Pour le psychanalyste, la communication avec le bébé prématuré est particulière et c’est par l’élaboration des manifestations corporelles que peuvent se deviner petit à petit ses états intérieurs. La capacité contenante, la faculté d’attention, la disponibilité à recevoir les messages du bébé, qu’ils soient corporels ou émotionnels, sont des qualités indispensables. L’enfant en grande prématurité souffre, il est exposé à des stimulations sensorielles, auditives et visuelles, sans commune mesure avec l’enfant né à terme. Il est très peu réactif ; pourtant la communication avec ces enfants est possible, pendant un très court moment, si l’observateur est très attentif et habitué à de telles observations. Elle se fait par le regard : l’enfant accepte de se mettre dans le regard de l’observateur qui « contient » ce regard confié, et c’est une sorte d’enveloppe qui se déploie. Plus tard la voix de l’observateur peut jouer un rôle semblable. La possibilité de mettre les bébés « peau à peau » avec leur mère, même s’ils sont intubés, a permis l’investissement de l’enfant de façon plus satisfaisante.

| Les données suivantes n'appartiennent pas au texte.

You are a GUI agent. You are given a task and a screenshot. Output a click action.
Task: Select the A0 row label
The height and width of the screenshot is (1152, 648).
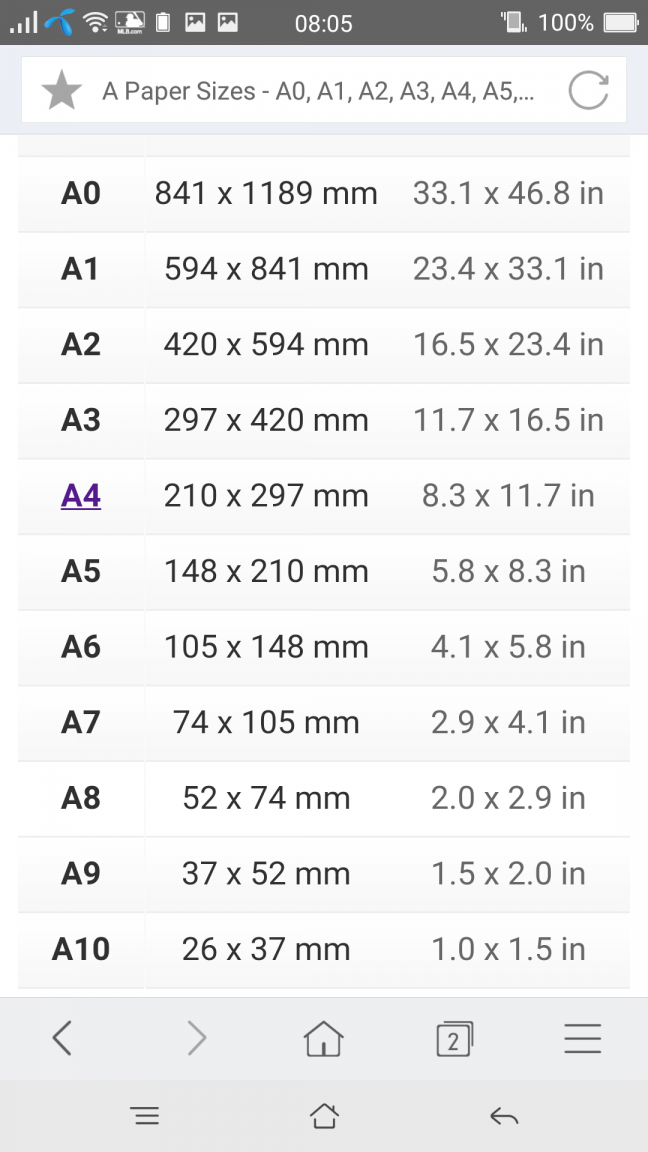point(81,194)
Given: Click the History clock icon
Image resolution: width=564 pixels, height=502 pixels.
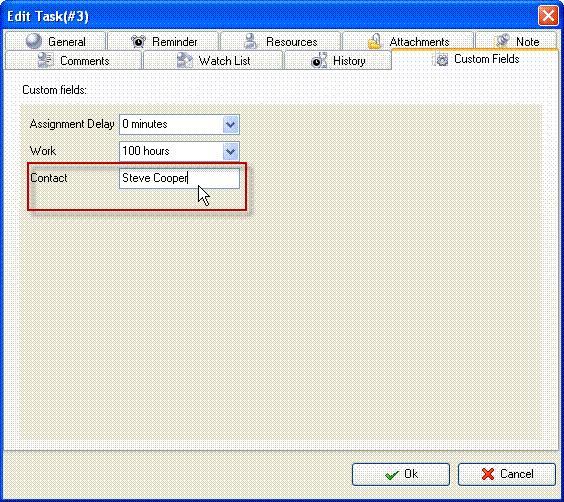Looking at the screenshot, I should click(319, 60).
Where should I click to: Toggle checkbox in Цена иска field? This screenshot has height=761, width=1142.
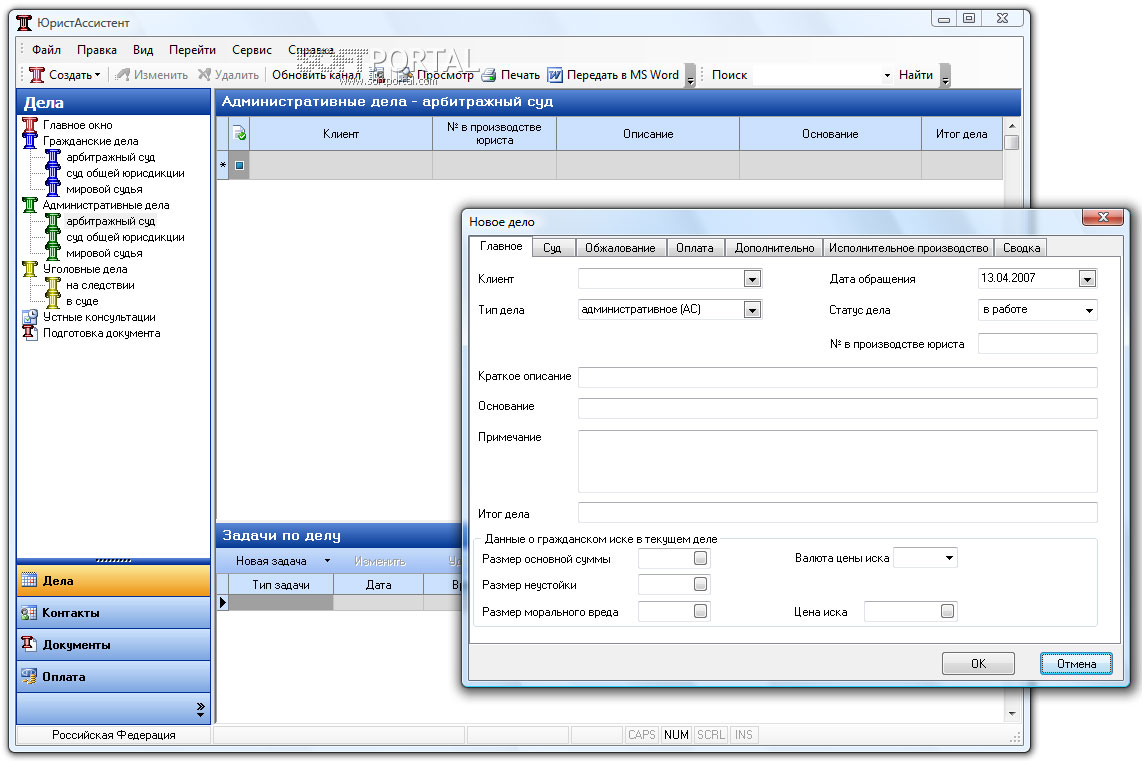pyautogui.click(x=947, y=611)
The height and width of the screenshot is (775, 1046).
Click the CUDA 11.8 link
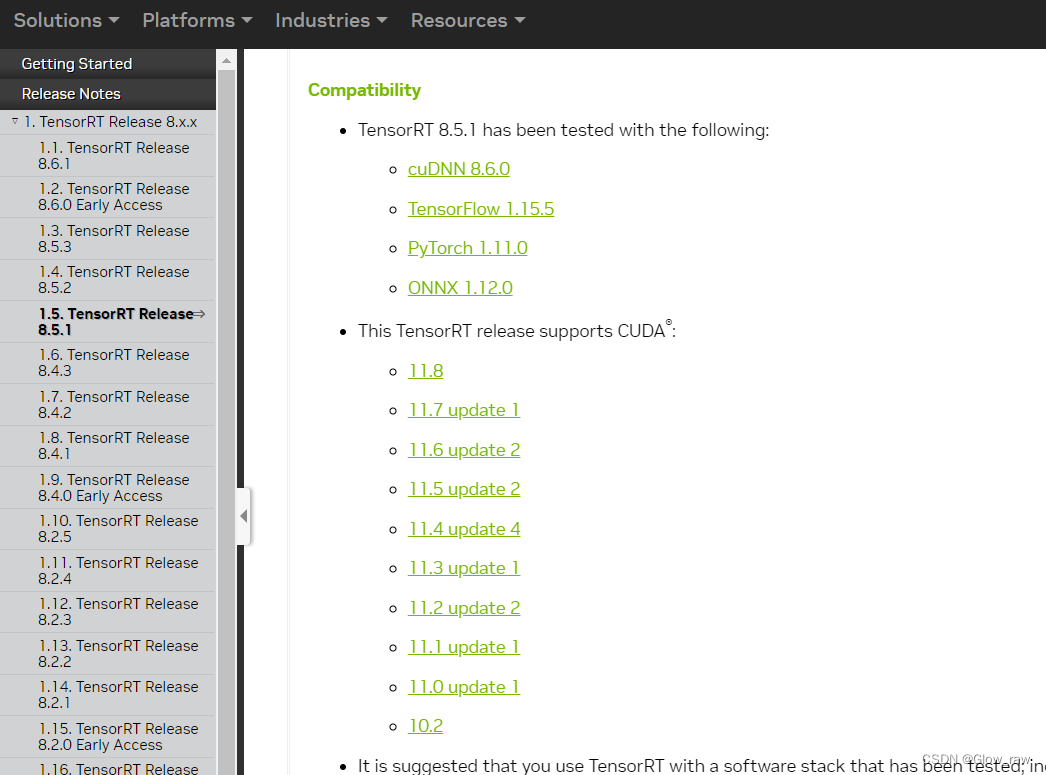(x=426, y=370)
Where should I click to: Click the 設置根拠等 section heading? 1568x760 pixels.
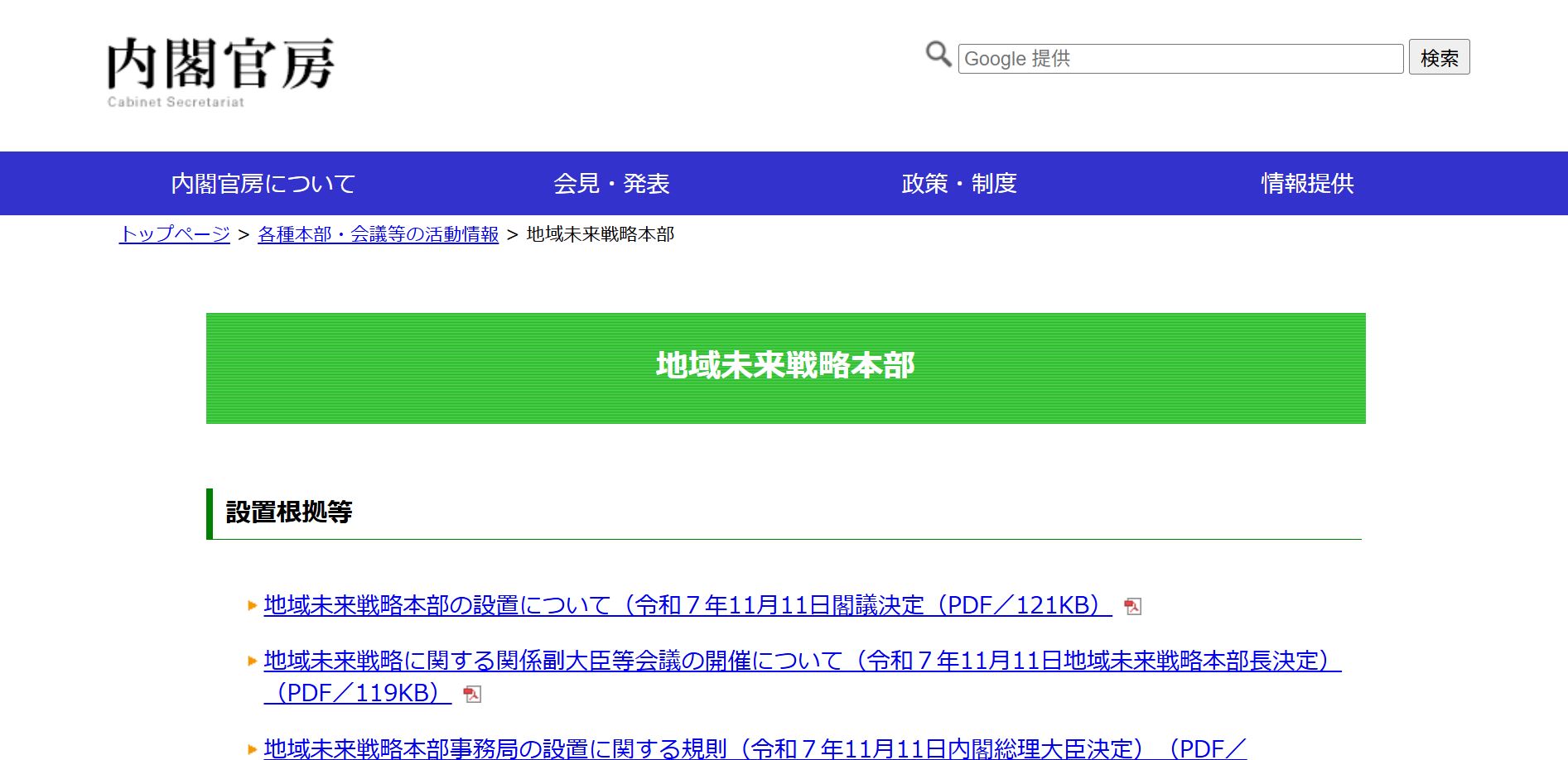pyautogui.click(x=289, y=512)
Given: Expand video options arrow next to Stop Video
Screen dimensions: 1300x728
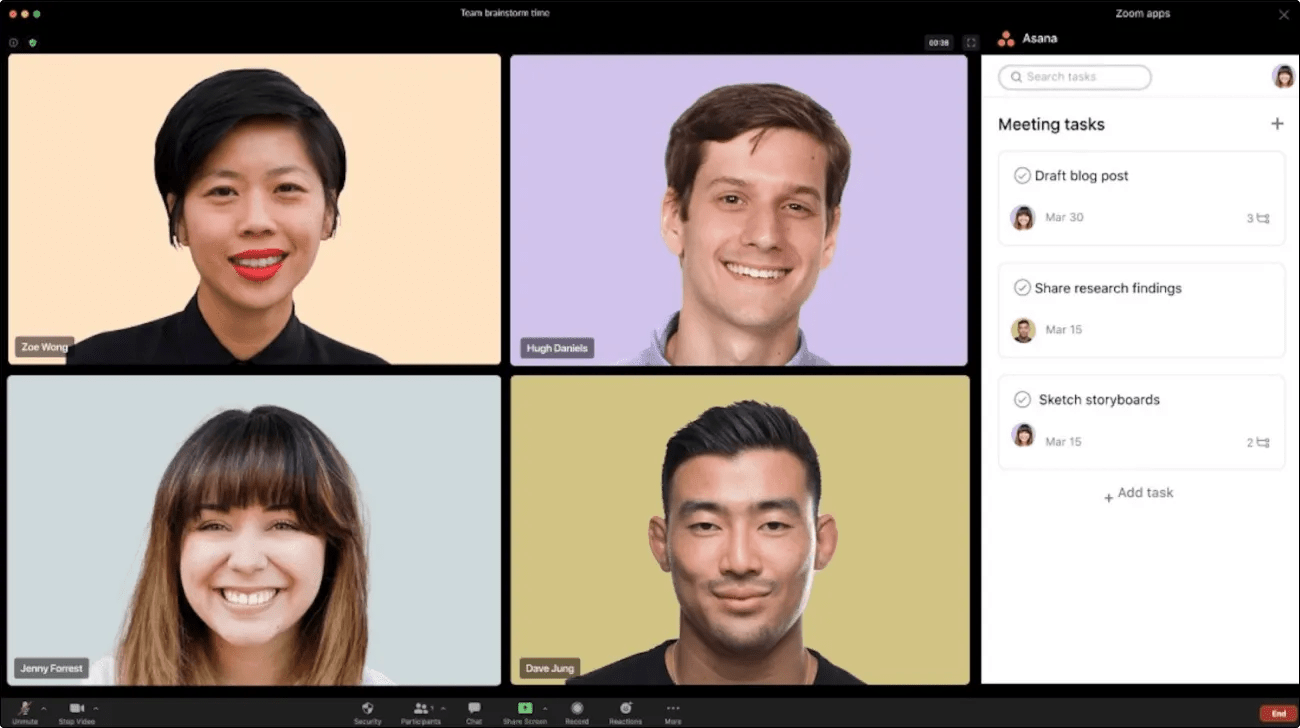Looking at the screenshot, I should coord(96,708).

La motivation profonde de sauver la vie de ces enfants, de soulager leur souffrance, de lutter contre l’angoisse de mort de chacun, et aussi de soigner le bébé blessé en nous anime l’équipe pluridisciplinaire de ces unités néonatales de soins intensifs. Le sens des responsabilités, le dévouement, le travail de collaboration permanent avec les parents sont au premier plan. Le rôle du psychanalyste est celui de l’urgence de la prévention du traumatisme, avant que ne se mettent en place les mécanismes de refoulement qui pourraient être délétères pour la relation avec l’enfant. En dehors du cadre analytique traditionnel, c’est la capacité à contenir les pensées et les émotions, l’activité de liaison, l’écoute de l’analyste qui sont fondamentaux. Il introduit progressivement un lien entre psyché et soma, et reconnaît l’existence d’une vie psychique précoce.
Pour Catherine Druon, sa présence en tant que psychanalyste dans les équipes de néonatalogie est une expérience largement positive, enrichissante à la fois pour la dynamique des équipes et leur relation aux enfants prématurés et à leurs parents, ainsi que sur le plan personnel de dynamique analytique.